Todo eso buscando como dos locas a los niños por todas partes, claro. En la casa de ella, en la mía. Debajo de las camas, en los escaparates, en el baño, arriba del techo. Y cuando no los encontramos, para la calle a preguntar al que pasaba, a los vecinos. Un barrio cubano en plena histeria, imagínate. ¡Y yo pensando cómo decirle a mi esposo que había perdido a los niños!”
(Foto: Néster Núñez/LJC)
Parece que el café le va a salir por los ojos, en vez de lágrimas. Toma de mi vaso de agua y después pone la mano delante de mí para que vea cómo tiembla al recordarlo.
—Y nada. Que en un momento estoy paralizada así con la vista perdida hacia la puerta abierta de mi casa, y veo que la niña llega y se sienta en el quicio de la entrada con la almohadita de dormir y el dedo gordo todavía en la boca. Así es como duerme ella. Les había tirado encima el bulto de ropa limpia. El varón todavía estaba allá abajo. Los cogí a los dos y les di así un abrazo…
Por eso no merezco ningún regalo, dice mi amiga y pide a la camarera otro café y sigue hablando de si les llega a pasar algo, de lo mala que tiene la cabeza, de que cualquier madre en este país lava con lo que tiene y le da a los hijos la comida que aparezca pero no se les pierden, que ella no sirve para madre…
(Foto: Néster Núñez/LJC)
Sin embargo, yo dejé de oírla. Me quedé atrás, en el abrazo. En el apretón que le dio a sus hijos contra el pecho. En su corazón latiendo todavía asustado, porque se supone que una cosa así no le pase a una madre. La miro y se está riendo, aunque un par de lagrimones se le escaparon.
—Te juro que me estoy volviendo loca —dice—. Esto es demasiado.
La consuelo diciéndole que a mí también me pasó, pero al revés. Que de niño mi madre me dejó en un banco del policlínico para hacer unas preguntas y yo no vi lo que hizo, para dónde cogió, y salí a buscarla a una de las calles más transitadas de la ciudad. Crucé hasta el parque. Tendría yo como cinco años y empecé a llorar cuando no la encontré. Pero que después mi mamá vino corriendo y me abrazó también. Que abrazos así es lo que vale.
(Foto: Néster Núñez/LJC)
Pagamos los cafés y salimos caminando.
—Hace rato no abrazo de verdad a mi madre -dijo mi amiga—. Un abrazo de esos, asustado. Como si no fuera a verla en largo tiempo.

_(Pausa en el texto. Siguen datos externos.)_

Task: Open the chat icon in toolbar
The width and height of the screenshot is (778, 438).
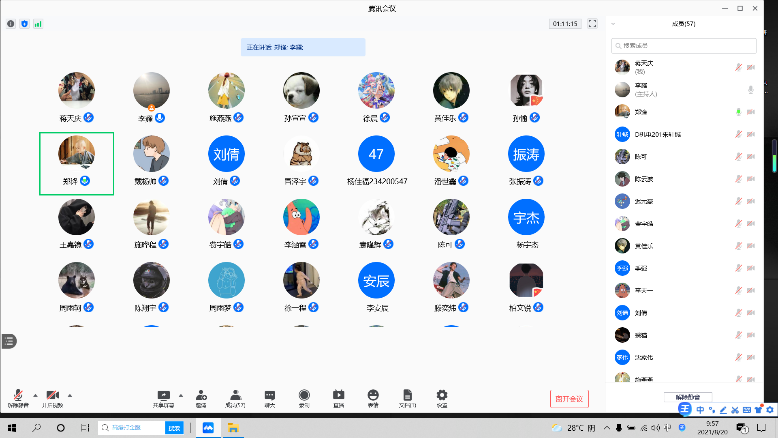Action: 269,395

Ponerse cursi es algo que hacen los amigos, creo. O sentimentales. Por eso nos pusimos a hablar de abrazos mientras yo hacía fotos.
—Es que el mundo entero debería ponerse de acuerdo para abrazar a las madres a la misma hora del mismo día. Como mismo se hace los 31 de diciembre.
—Un abrazo público, sin nacionalidades, que sea transmitido por todas las cadenas de televisión.
—Que no se quede una sola madre sin ser abrazada. Por muy loca que sea, por muy histérica, por muy vieja o muy joven o muy rica o muy pobre.
(Foto: Néster Núñez/LJC)
—No decir más “Felicidades” y seguir de largo, sino dar ese abrazo apretado aunque la madre no sea la tuya sino la de otro.
—Y que se llame el momento de la madre. Y que no sea solo una vez al año.
—Y que no haya que regalarles nada más que un abrazo, por supuesto. No he visto una cosa más estresante.